The Gewandhausorchester was among the early champions of Bruckner’s symphonies, adding his music to its repertoire in the mid−1880s. In December 1884 the orchestra drew international attention to the composer’s work when it gave the world premiere of his Seventh Symphony under the direction of the charismatic Arthur Nikisch. The Austro-Hungarian conductor performed the complete cycle of symphonies with the orchestra during the 1919–20 season, setting the foundations for a fine Bruckner tradition in Leipzig. Before embarking on its latest series for Deutsche Grammophon, the Gewandhausorchester had twice recorded the complete symphonies, with Kurt Masur and Herbert Blomstedt respectively, and made many recordings of individual symphonies under, among other leading Bruckner interpreters, Franz Konwitschny and Kurt Sanderling.
Andris Nelsons’ Deutsche Grammophon discography, which also includes the complete Beethoven symphonies and the first five volumes of a Shostakovich cycle, reflects his desire to be fully immersed in the works of a particular composer.
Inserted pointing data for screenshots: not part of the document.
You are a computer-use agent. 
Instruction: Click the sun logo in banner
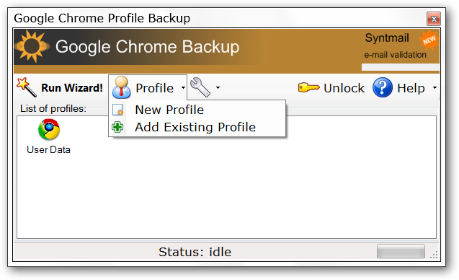pyautogui.click(x=32, y=46)
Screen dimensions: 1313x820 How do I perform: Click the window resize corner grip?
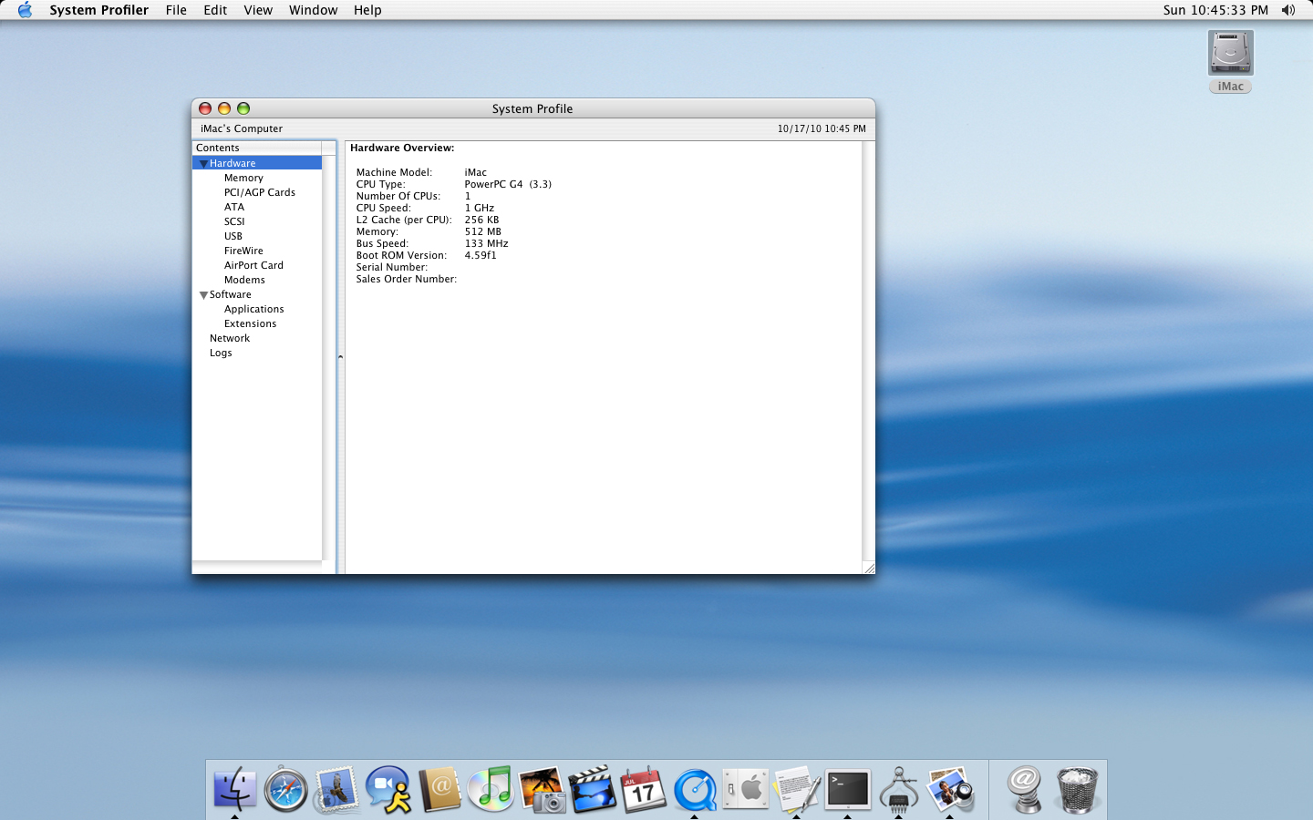[x=868, y=568]
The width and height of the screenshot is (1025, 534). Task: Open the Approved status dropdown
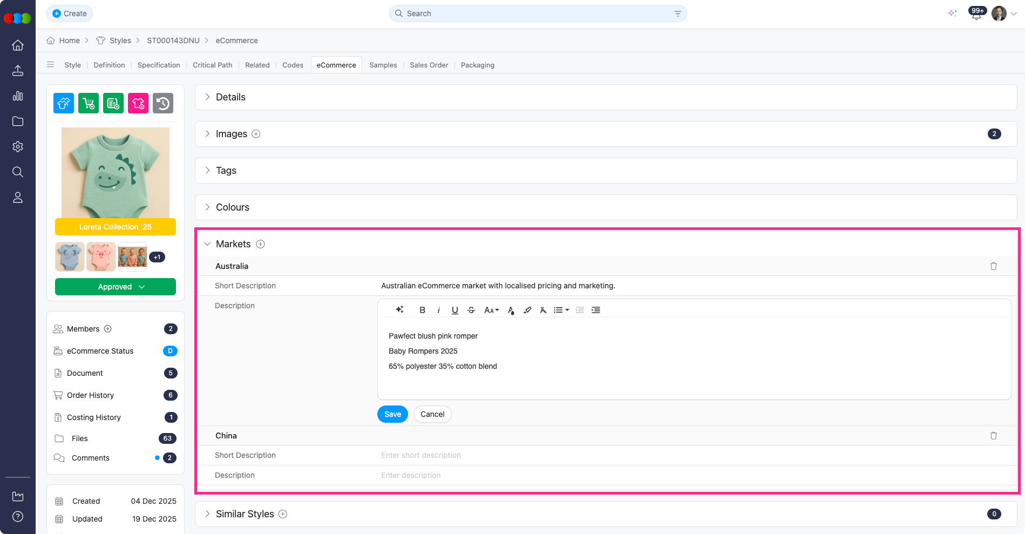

The Latvian conductor’s next project for the Yellow Label trains the spotlight on the major orchestral works of Richard Strauss, which he has recorded with his two orchestras, the Boston Symphony Orchestra and the Gewandhausorchester. Their 7-CD set, complete with a joint performance of the Festliches Präludium for large orchestra, will be released on 6 May 2022 ahead of an extensive European tour with both orchestras comprising concerts in London, Vienna, Leipzig, Hamburg and Paris (9–31 May).